* [REQUIRED WORK]
The answer must consist of each line below that contains the string "agent".

Stored items
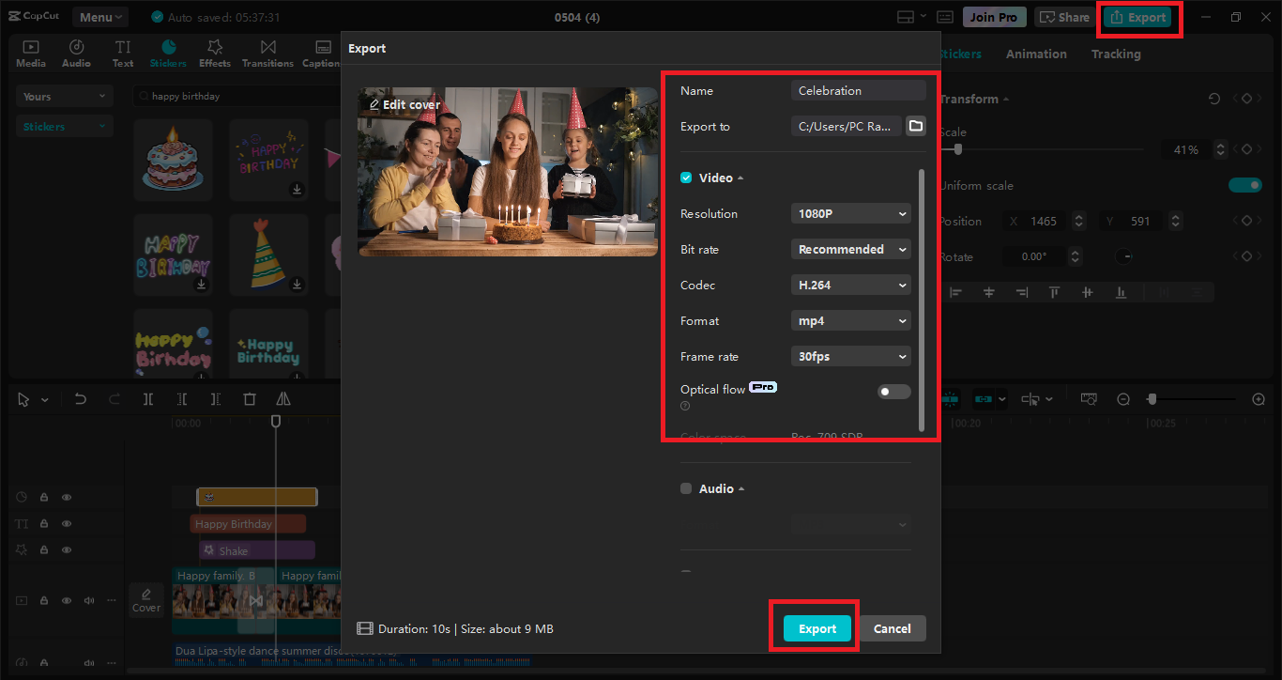Screen dimensions: 1282x680
Task: Open the Menu dropdown in title bar
Action: pyautogui.click(x=101, y=17)
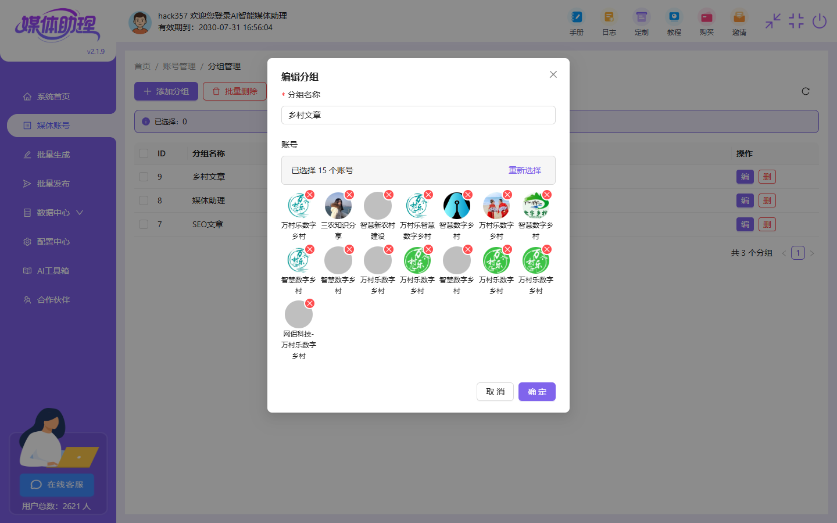Check the checkbox for SEO文章 row
This screenshot has height=523, width=837.
point(144,224)
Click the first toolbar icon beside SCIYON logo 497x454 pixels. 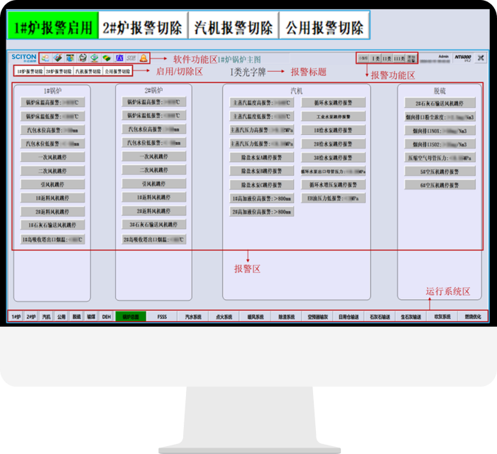pos(45,58)
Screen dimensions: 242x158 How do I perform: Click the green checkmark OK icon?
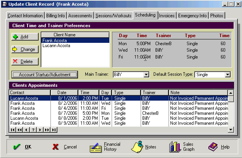tap(16, 147)
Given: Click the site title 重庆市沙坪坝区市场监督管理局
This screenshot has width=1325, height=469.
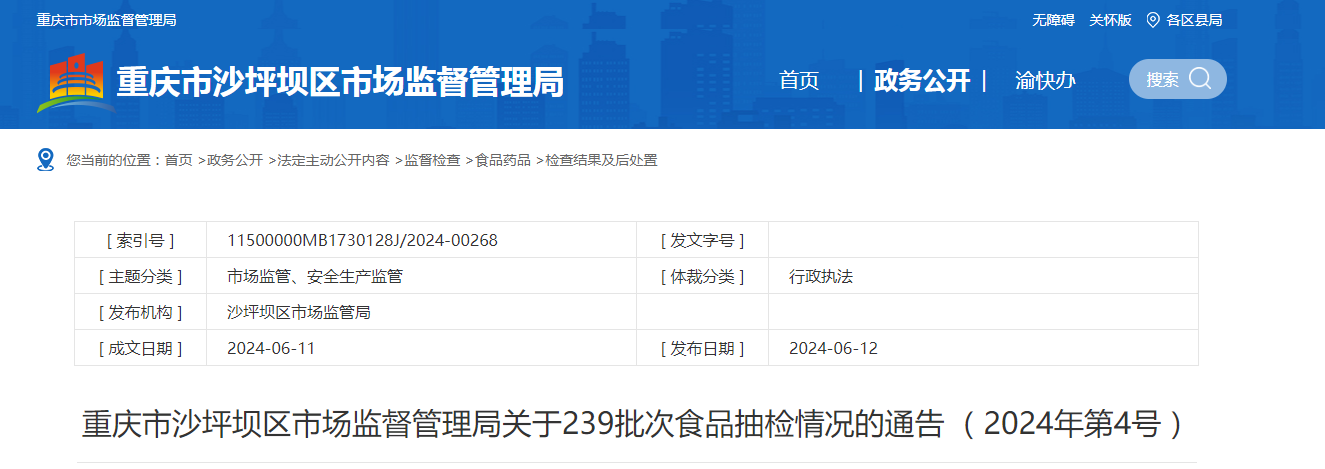Looking at the screenshot, I should pos(340,82).
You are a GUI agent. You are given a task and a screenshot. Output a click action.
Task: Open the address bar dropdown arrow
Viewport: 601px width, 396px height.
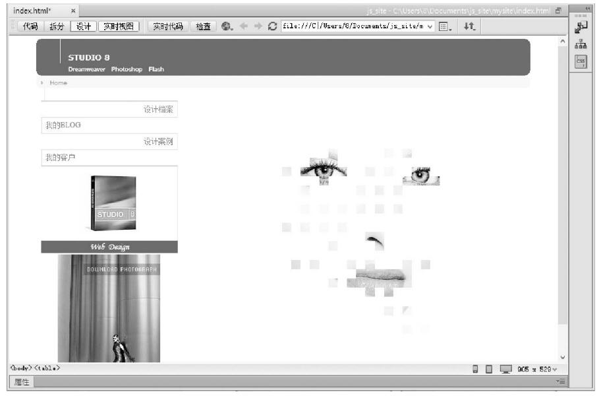pyautogui.click(x=430, y=26)
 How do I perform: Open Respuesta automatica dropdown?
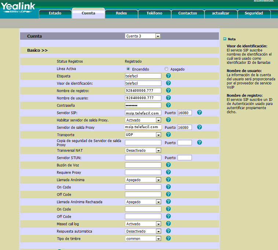click(x=143, y=231)
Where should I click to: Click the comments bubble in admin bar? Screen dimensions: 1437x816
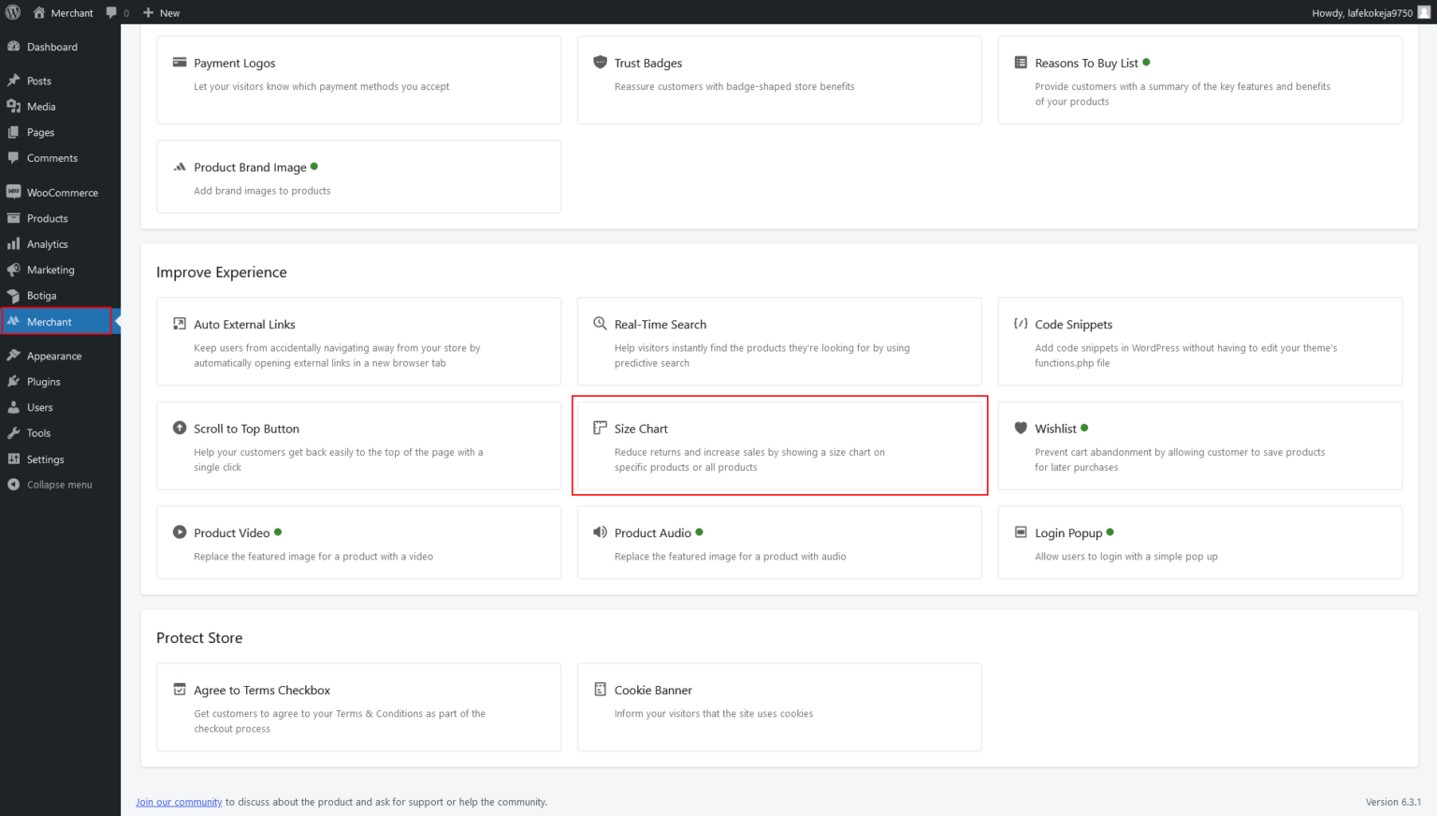tap(117, 12)
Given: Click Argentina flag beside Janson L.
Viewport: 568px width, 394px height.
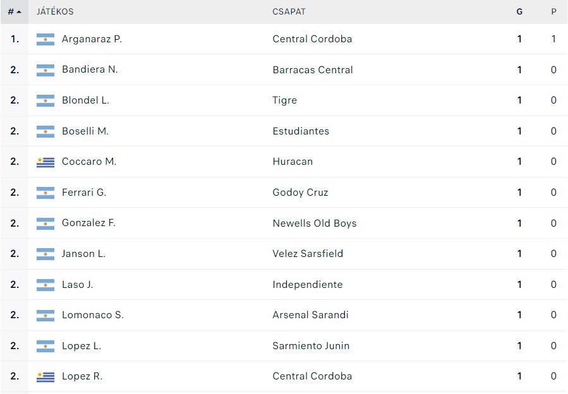Looking at the screenshot, I should pos(45,254).
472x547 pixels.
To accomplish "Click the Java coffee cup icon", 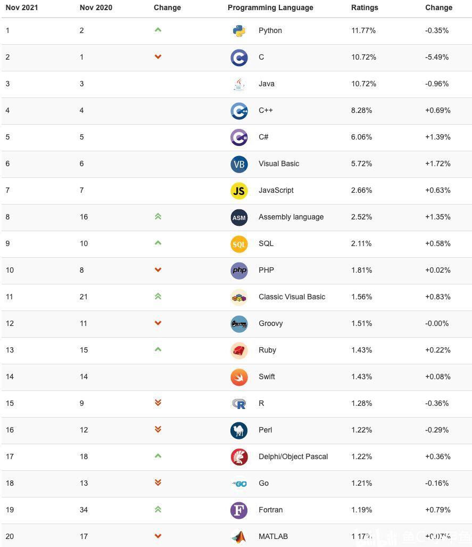I will [x=239, y=84].
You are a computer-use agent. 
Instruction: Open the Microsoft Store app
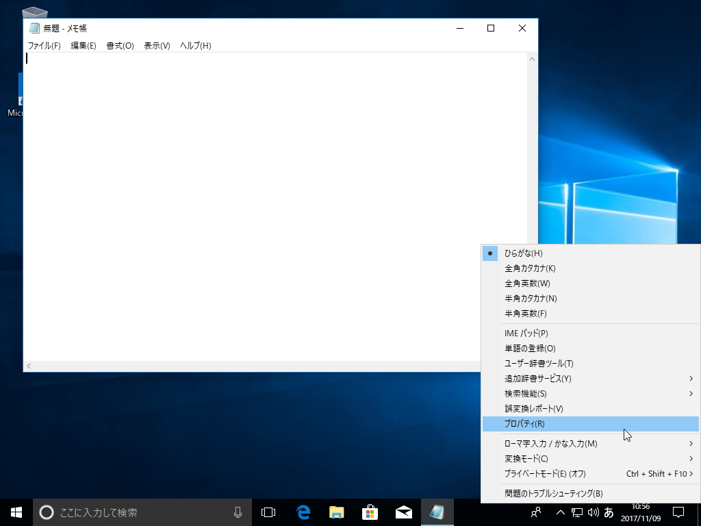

* [RESULT]
You are a GUI agent. You are given a task and a screenshot. Output a click action.
You are a computer-use agent. 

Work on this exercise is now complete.